Mr. Carlile: I will give way in a moment. I seem to be drawing a chorus. Like two choirboys, singing seasonally, the Ministers come to their feet. Perhaps the Minister of State will tell us why every non-executive post on those health authorities should not be advertised.
Mr. Malone: The hon. and learned Gentleman should be aware that that is increasingly the practice. The availability of posts is advertised. The widest possible representation is sought among applicants, to enable the appointments to be made. That already happens in some
Column 674regions, especially in the south and the west, which I represent. It is an excellent practice, it is being encouraged and it will be expanded.

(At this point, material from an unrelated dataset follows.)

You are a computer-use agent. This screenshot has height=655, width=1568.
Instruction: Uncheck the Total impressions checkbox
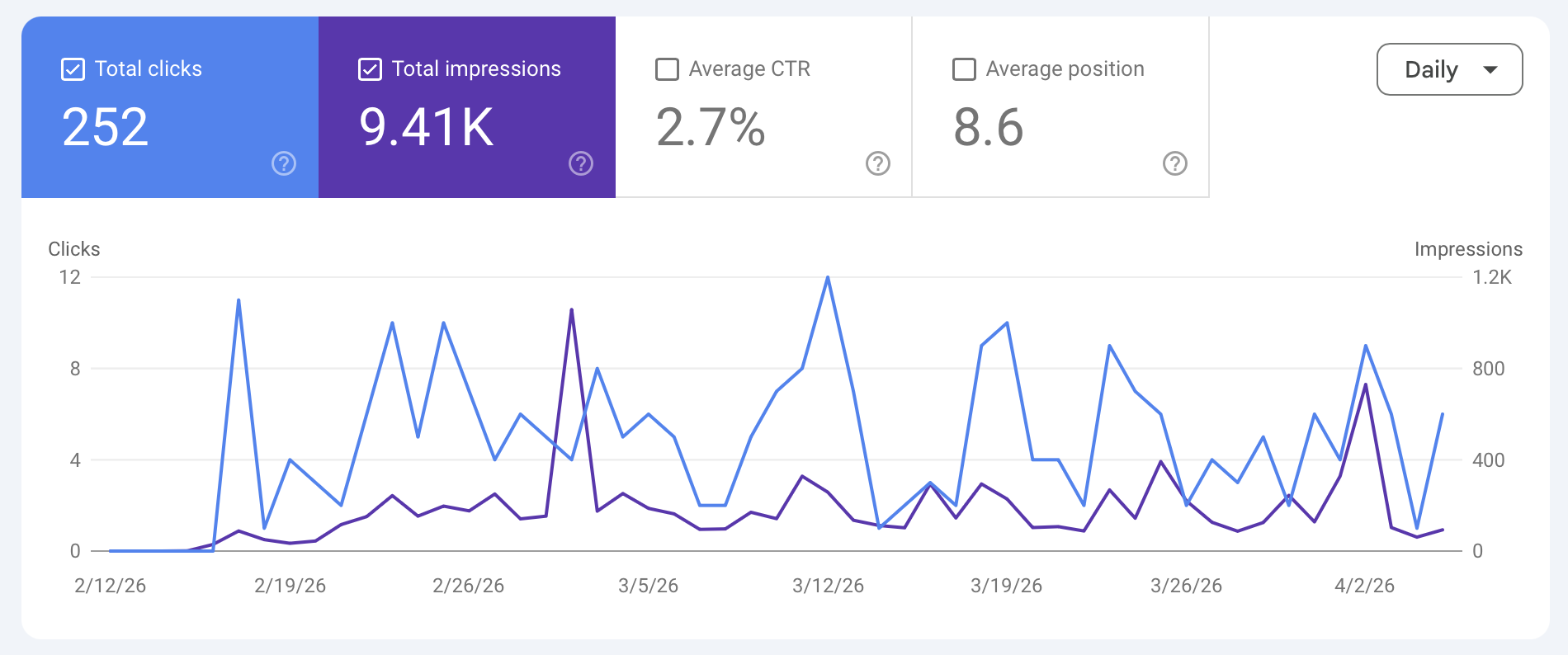371,69
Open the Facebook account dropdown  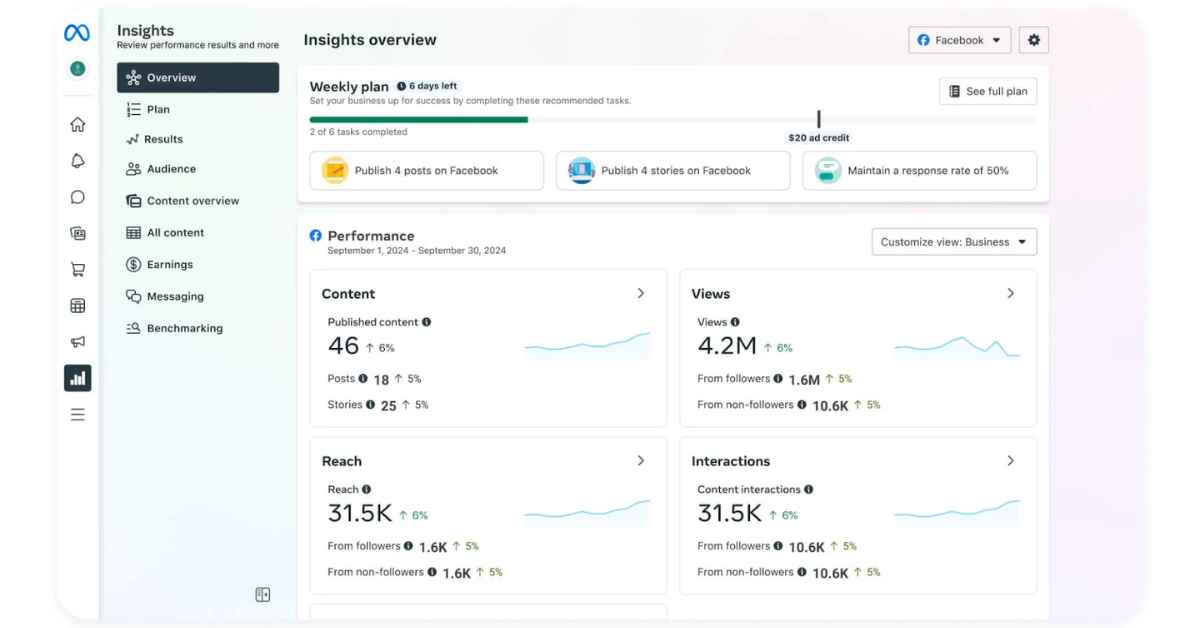pyautogui.click(x=959, y=40)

Mr. Carlile: I feel a little like a swordsman rather successfully drawing blood. Perhaps I should keep on this tack and in another 10 minutes we might have an announcement that all the posts will be advertised.
Mr. Bernard Jenkin (Colchester, North) rose --
Will the Minister of State assure us in his reply that each authority will have representatives of the executive and medical, nursing and midwifery staff on its board, as well as consumer representatives, who might best be drawn from the community health councils that have been serving the public so well?

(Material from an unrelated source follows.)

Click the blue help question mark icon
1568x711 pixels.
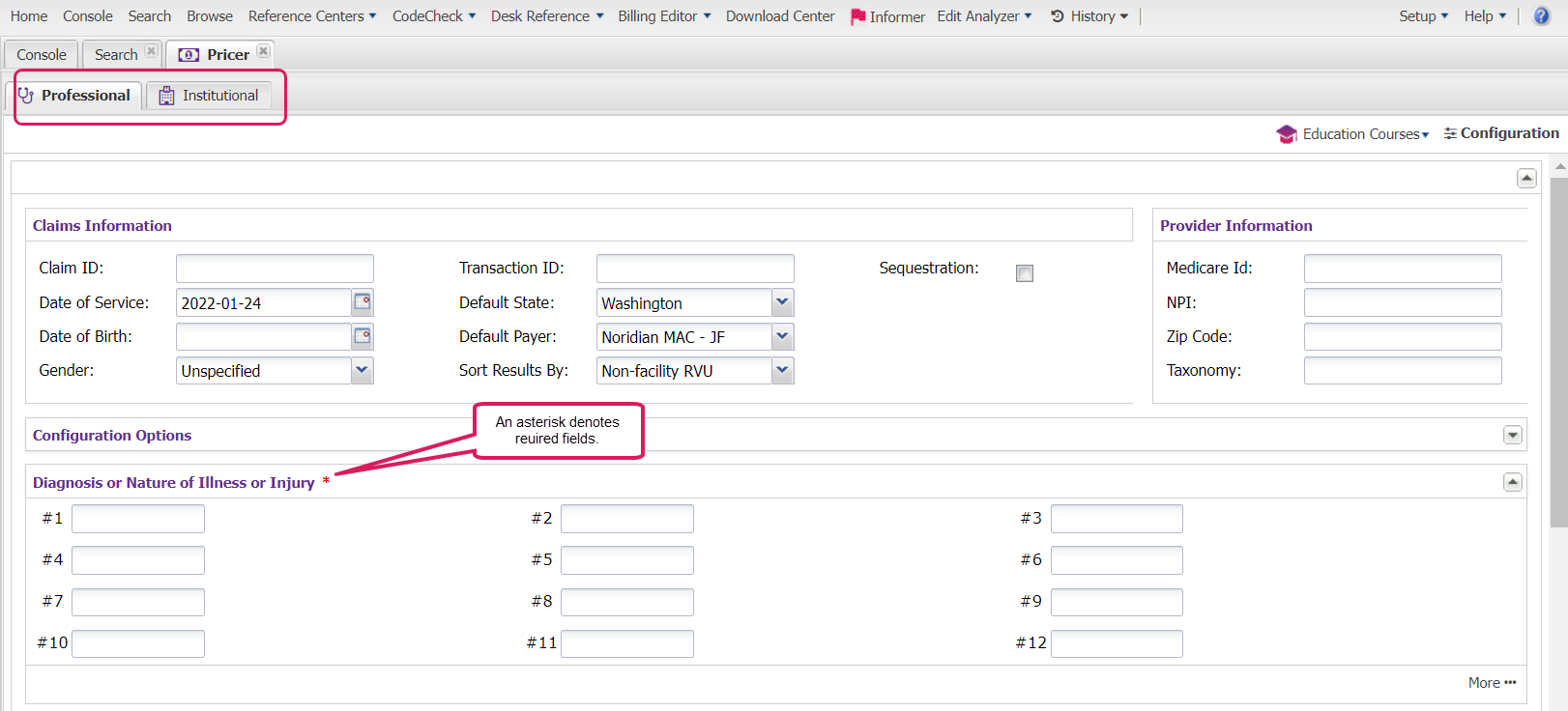tap(1542, 15)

On consultation, will the Minister of State be able to assure the House that the authorities will be statutorily required to consult with community health councils? We face the threat of some health councils being taken out of existence as a result of the changes. The Bill requires at least one community health council for every health authority area. One suspects that that may mean that, in some areas, there will be only one community health council for that health authority area. I hope that community health councils will be consulted, and that we can expect to see very few reductions in the number of community health councils.
I was encouraged to hear what the Secretary of State had to say about universities. Eloquent representations have been made by the vice- chancellors, and in particular by the principal of St. George's medical school, Sir William Asscher. He has made the point that the regional authorities will, in effect, be replaced by regional outposts, which could mean that the influence of the universities will be reduced. All the research which universities do and the facilities they provide at the clinical frontier may also be reduced.

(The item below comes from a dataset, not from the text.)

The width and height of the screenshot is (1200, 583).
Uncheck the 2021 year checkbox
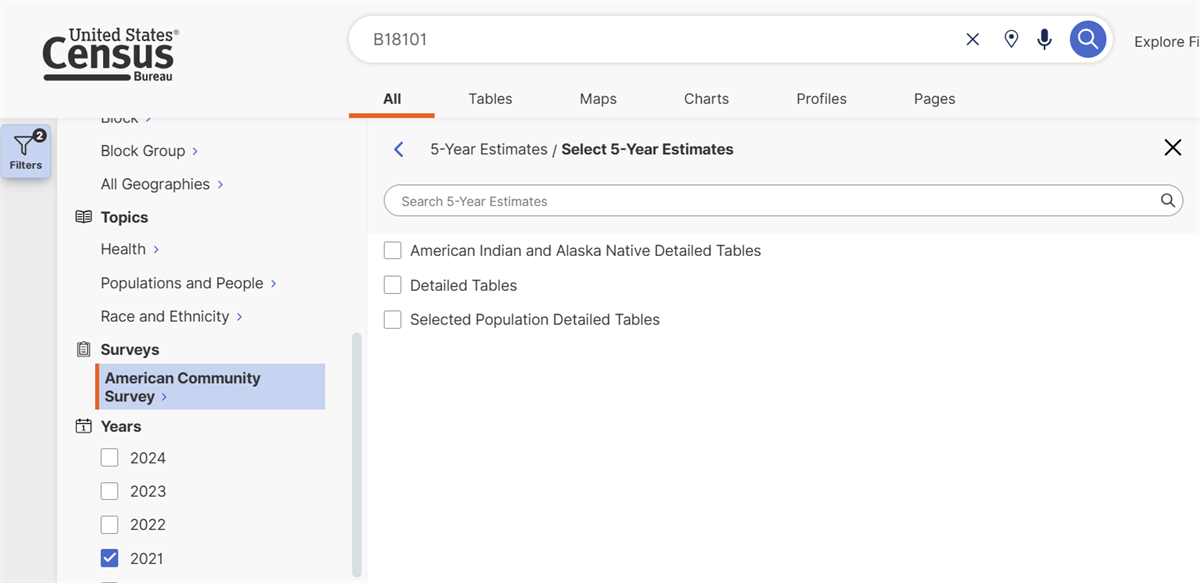110,558
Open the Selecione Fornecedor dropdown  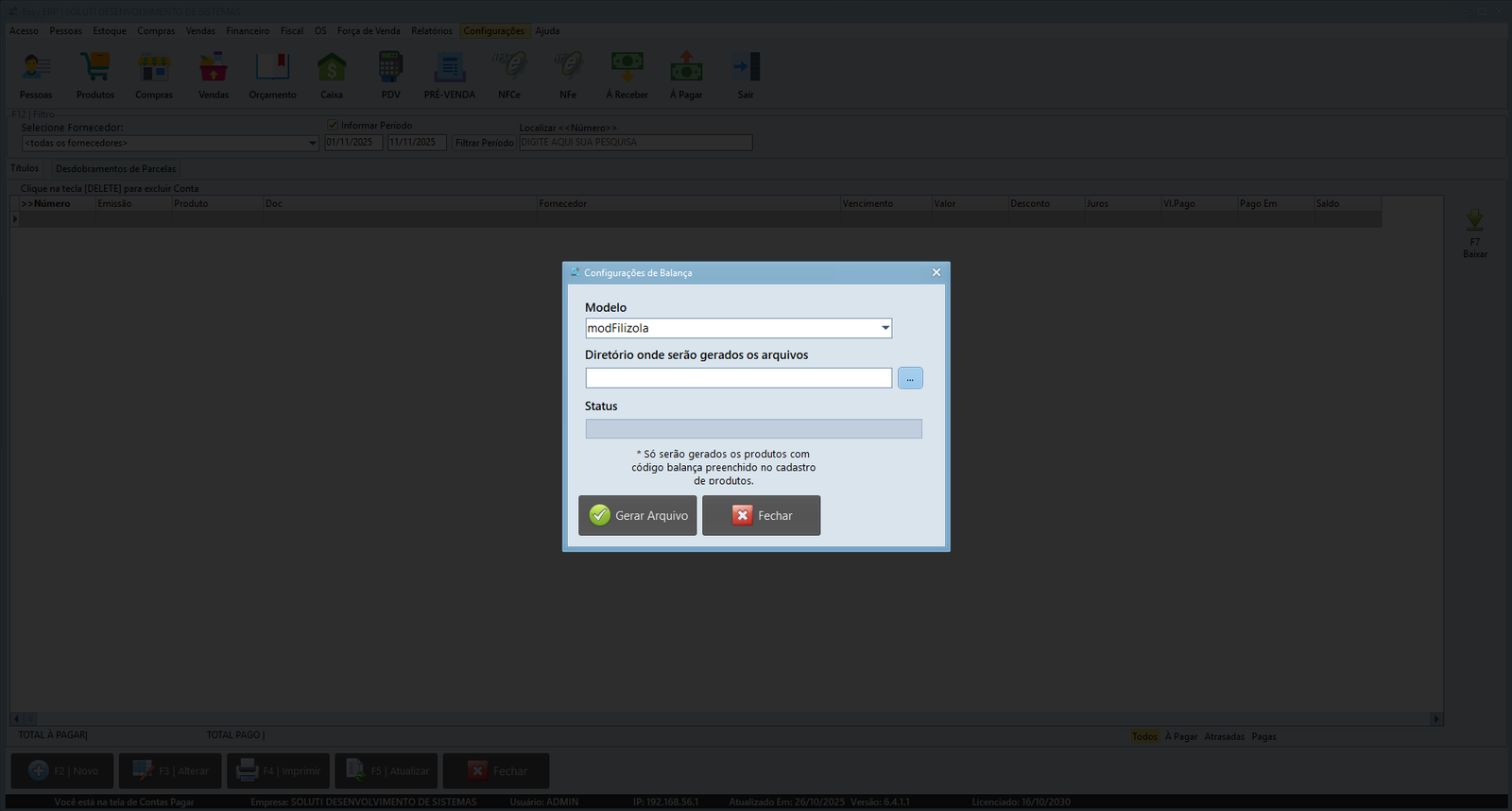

I hope that the Minister will be able to confirm that we will not simply have a token university representative in each enlarged region, but that the proportion of university representatives will be maintained in the new structure so that the extremely valuable quantum of their influence is not lost.
The next point I wish to make briefly relates to public health. Representations were made on that issue by Labour Members earlier in the debate, particularly by the right hon. Member for Derby, South (Mrs. Beckett). Public health doctors are concerned at the way in which the independence and discretion of members of the medical profession will be affected by the changes. Will they be able to speak freely on public health issues within the range of their responsibility, or will they always have to seek authority from the region--or possibly even from the Department of Health--before they speak on public health issues?
It is extremely important that consultants in public health medicine should have the liberty to express their medical opinion. There is a danger otherwise that the Government may naturally wish to play down a particular issue because of its political consequences, whereas public health specialists might wish to speak out to make the public aware of the medical consequences.